As a visionary academician, Prof. Kamakoti’s mission went beyond creating processors; it involved empowering students and contributing to the nation’s growth. He became closely associated with the National Security Advisory Board, where he had the privilege of working alongside Ajit Doval, the National Security Advisor (NSA) to the Prime Minister of India and P.S. Raghavan, the Chairman of National Security Advisory Board of India. These experiences provided invaluable insights into the workings of a large democracy and the responsibility that came with it.
“I am immensely grateful to the Ministry of Education for entrusting me with the responsibility of the Director of IIT Madras. This institution, as a premier academic entity, had a significant role to play in shaping the future of education in India. They were committed to the cause and had embraced the goals set forth in the National Education Policy 2020.”
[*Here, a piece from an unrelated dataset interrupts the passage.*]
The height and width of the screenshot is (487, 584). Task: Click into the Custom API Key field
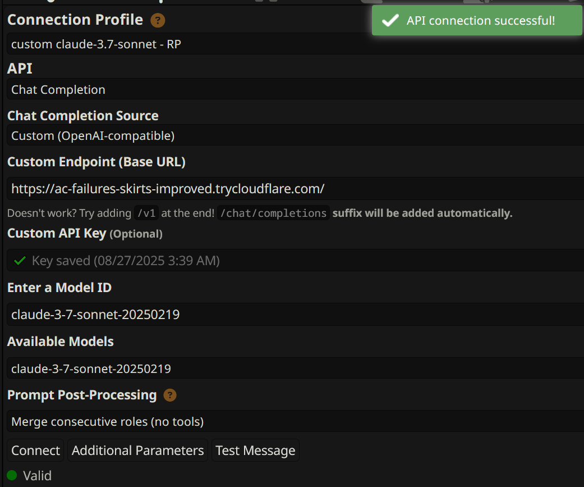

A major focus area for Prof. Kamakoti’s team is to improve the Gross Enrolment Ratio in higher education, which currently stands at 26.2%. Their aim is to raise it to 50% within the next decade. To achieve this, they have initiated rural interaction centres, bridging the gap between urban and rural students. These centres are equipped with large screens and internet connectivity, allowing students from remote areas to interact with educators and receive academic support. They have established nearly 100 such centres in Tamil Nadu and Uttar Pradesh, offering support and motivation to students in remote areas. Their aspirations extend to setting up 100,000 such centres, and they are actively seeking corporate social responsibility (CSR) support for this noble initiative.
Another noteworthy endeavour is creating IIT Madras’s presence in Zanzibar, Tanzania, where they are committed to knowledge sharing without expecting any financial returns. Their goal is to nurture intellectual growth in every corner of the globe.
Prof. Kamakoti’s journey has been guided by a deep sense of responsibility towards education, innovation, and contributing to the well-being of the nation. As director of IIT Madras, he and his team have accomplished a lot, including the opening of a medical school, establishing a campus in Tanzania, and launching another BS program in Medical Science and Engineering at IIT Madras campus. While discussing his involvement to ensure the progress of the institute, he acknowledges the need to delegate some responsibilities to free up more time for broader strategic thinking and planning, which is essential for taking their initiatives and country to the next level.
“I always believe that I should not procrastinate things administratively. I also feel that nowadays I do not find enough time to think about the future of the Institute as the administrative load is so high. Therefore, I must figure out a way to create 12 more hours for thinking about the future of the institute.”